Given explosive growth of the human population in Africa this shouldn’t be altogether surprising. As its death rate has plummeted and birth rate remained very high, Africa’s population has tripled since 1950 and is on a disastrous trajectory to approach 4 billion by 2100, according to U.N. projections. Most Sub-Saharan Africans are impoverished by global standards, and many are hungry or malnourished. “Bushmeat” (wild game) is a part of traditional diets, and demand for bushmeat has skyrocketed along with the population.

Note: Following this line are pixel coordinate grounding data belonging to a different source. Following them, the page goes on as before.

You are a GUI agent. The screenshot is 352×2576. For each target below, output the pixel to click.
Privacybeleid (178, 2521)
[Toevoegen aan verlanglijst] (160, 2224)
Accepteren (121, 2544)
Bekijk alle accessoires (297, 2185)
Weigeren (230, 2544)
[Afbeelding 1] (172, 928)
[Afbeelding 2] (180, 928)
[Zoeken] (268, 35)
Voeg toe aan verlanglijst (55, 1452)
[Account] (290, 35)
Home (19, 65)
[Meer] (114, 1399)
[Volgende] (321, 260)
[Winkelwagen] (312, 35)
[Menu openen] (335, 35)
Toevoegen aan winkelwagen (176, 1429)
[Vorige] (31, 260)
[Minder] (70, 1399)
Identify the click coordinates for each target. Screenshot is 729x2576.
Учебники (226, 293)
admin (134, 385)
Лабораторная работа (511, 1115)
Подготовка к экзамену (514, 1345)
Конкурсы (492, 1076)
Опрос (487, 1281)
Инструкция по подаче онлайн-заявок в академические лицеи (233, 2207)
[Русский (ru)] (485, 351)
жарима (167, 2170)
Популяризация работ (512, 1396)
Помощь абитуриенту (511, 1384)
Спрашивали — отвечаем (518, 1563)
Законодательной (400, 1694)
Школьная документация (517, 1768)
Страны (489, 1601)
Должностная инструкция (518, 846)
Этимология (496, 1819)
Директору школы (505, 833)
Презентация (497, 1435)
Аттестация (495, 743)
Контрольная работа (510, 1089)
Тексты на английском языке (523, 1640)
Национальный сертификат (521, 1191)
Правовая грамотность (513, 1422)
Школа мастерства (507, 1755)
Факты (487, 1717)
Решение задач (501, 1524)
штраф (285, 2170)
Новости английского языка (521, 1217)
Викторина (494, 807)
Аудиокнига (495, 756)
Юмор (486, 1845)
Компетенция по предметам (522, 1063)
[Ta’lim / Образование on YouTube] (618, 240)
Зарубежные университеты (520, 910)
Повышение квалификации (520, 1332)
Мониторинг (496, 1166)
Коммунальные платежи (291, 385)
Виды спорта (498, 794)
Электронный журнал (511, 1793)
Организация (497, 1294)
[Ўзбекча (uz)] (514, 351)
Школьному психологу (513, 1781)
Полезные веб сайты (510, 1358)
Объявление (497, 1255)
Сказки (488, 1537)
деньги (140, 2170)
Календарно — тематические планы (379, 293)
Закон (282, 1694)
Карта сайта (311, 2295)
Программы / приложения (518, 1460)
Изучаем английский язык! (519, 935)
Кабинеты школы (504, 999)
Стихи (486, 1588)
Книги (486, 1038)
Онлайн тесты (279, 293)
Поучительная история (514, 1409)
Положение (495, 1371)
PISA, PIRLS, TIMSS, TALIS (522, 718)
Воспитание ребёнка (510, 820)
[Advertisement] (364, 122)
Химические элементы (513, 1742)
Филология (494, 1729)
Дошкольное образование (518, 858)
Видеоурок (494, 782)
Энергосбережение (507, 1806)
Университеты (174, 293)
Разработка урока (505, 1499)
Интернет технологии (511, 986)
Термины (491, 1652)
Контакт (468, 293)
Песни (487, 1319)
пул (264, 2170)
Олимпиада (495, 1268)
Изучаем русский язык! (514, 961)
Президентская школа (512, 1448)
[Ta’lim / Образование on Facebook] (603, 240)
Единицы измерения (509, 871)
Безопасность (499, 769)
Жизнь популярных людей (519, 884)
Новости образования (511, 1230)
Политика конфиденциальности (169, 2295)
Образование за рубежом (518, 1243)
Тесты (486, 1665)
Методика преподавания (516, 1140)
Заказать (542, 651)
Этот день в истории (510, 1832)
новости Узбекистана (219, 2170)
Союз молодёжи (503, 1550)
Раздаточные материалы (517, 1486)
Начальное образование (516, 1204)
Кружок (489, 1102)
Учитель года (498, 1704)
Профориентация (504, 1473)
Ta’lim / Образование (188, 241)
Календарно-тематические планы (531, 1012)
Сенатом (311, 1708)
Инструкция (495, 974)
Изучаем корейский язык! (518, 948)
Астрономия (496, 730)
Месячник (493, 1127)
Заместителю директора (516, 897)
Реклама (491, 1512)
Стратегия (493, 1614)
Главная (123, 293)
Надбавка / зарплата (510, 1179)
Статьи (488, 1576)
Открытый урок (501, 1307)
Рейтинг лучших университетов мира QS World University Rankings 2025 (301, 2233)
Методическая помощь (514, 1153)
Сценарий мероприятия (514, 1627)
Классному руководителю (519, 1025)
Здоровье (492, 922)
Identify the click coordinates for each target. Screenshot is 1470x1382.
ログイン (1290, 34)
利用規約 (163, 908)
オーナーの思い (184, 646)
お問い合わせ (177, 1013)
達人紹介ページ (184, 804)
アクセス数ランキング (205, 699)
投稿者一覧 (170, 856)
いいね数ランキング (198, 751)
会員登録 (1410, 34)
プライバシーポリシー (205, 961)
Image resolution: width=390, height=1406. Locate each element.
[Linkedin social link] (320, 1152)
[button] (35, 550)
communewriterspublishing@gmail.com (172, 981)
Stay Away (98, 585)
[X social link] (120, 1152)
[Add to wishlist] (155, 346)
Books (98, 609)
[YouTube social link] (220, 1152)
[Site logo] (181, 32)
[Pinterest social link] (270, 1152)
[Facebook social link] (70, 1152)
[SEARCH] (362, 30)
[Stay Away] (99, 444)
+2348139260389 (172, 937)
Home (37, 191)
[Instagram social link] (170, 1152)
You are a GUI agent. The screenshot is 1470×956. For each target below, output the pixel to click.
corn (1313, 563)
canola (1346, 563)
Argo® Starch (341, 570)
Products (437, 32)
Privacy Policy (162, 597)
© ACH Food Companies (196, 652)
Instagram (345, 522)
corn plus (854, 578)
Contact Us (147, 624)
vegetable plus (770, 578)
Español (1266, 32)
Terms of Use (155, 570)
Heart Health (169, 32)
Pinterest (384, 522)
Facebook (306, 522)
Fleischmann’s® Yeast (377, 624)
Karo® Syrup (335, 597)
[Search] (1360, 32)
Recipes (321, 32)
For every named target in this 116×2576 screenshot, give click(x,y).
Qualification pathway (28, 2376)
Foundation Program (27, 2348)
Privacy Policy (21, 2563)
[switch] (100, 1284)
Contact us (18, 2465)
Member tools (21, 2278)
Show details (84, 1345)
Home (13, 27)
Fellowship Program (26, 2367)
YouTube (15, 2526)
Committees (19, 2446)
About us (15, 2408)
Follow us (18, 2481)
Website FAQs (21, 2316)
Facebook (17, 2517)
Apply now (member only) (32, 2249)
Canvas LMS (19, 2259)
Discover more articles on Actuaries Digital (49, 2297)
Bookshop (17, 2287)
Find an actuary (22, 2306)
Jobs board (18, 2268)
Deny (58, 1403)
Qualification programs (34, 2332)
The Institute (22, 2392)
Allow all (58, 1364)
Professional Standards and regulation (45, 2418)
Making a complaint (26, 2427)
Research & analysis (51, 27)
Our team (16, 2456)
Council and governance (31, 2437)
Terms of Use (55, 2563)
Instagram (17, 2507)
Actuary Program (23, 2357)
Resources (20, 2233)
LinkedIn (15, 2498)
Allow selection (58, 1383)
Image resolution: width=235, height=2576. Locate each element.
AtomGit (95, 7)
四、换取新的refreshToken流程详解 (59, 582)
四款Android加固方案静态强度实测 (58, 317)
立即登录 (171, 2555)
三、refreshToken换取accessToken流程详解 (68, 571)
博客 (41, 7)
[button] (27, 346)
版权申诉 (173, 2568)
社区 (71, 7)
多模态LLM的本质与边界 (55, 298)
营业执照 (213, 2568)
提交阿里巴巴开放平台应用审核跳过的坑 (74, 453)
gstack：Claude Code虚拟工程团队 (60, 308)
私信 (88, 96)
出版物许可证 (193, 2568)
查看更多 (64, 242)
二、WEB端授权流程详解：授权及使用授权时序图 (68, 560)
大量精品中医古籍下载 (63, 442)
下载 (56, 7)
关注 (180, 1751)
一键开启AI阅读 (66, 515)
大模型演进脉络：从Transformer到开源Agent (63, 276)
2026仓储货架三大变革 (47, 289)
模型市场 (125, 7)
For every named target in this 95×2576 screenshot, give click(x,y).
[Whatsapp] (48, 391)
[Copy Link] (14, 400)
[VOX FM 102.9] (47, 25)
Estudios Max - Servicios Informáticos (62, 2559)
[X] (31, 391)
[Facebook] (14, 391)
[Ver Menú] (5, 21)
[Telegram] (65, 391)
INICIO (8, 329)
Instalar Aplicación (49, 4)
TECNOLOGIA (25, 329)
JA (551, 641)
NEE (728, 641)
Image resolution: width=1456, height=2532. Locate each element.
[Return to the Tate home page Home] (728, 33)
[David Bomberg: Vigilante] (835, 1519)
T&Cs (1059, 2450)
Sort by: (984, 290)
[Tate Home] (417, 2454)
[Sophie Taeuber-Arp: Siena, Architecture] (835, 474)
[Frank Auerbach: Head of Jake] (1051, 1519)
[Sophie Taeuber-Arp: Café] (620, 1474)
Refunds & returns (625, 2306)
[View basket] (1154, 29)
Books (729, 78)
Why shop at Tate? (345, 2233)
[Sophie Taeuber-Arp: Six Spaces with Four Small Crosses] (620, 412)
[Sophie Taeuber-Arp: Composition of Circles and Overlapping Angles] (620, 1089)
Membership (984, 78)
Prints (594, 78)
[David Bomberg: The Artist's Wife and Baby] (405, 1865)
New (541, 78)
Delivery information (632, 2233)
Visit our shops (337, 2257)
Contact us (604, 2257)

Population of Africa and Europe
Contrasting demographic projections of Africa and Europe. Africa is undergoing a population explosion of a magnitude unprecedented in history.
Source: U.N. Population Division

Some of the slaughter is due not to the demand for meat but to the demand for animal body parts, such as the elephant’s tusks, which of course are made of ivory. Poachers murdered 100,000 African elephants in just the last three years. National Geographic reports that one out of every 12 African elephants was killed by a poacher in a single year (2011) alone.

Last year (2014) set a record for poaching in South Africa, which has a world-renowned system of national parks. But large, unguarded parks can just as easily become slaughter-grounds as any other site; being natural or wilderness alone is no guarantee of sanctuary to the wildlife that resides there. Providing effective protection is enormously expensive, often prohibitively so, for the strapped governments of poor countries.

The worlds last male white rhino
Last male northern white rhino on Earth guarded round the clock by armed rangers.

As I wrote in Africa Science News a couple of years ago, 1.4 billion Chinese consumers – many of whom covet ivory for its beauty and as a traditional status symbol, and who now for the first time in history have the means of purchasing it thanks to China’s growing wealth – will determine whether or not the extraordinary African elephant survives or goes extinct.

But hundreds of millions of African consumers and prospective parents – whose numbers are growing much faster than China’s – will determine whether there is still a place in their ever more populous countries for some of nature’s most majestic, iconic wild mammals.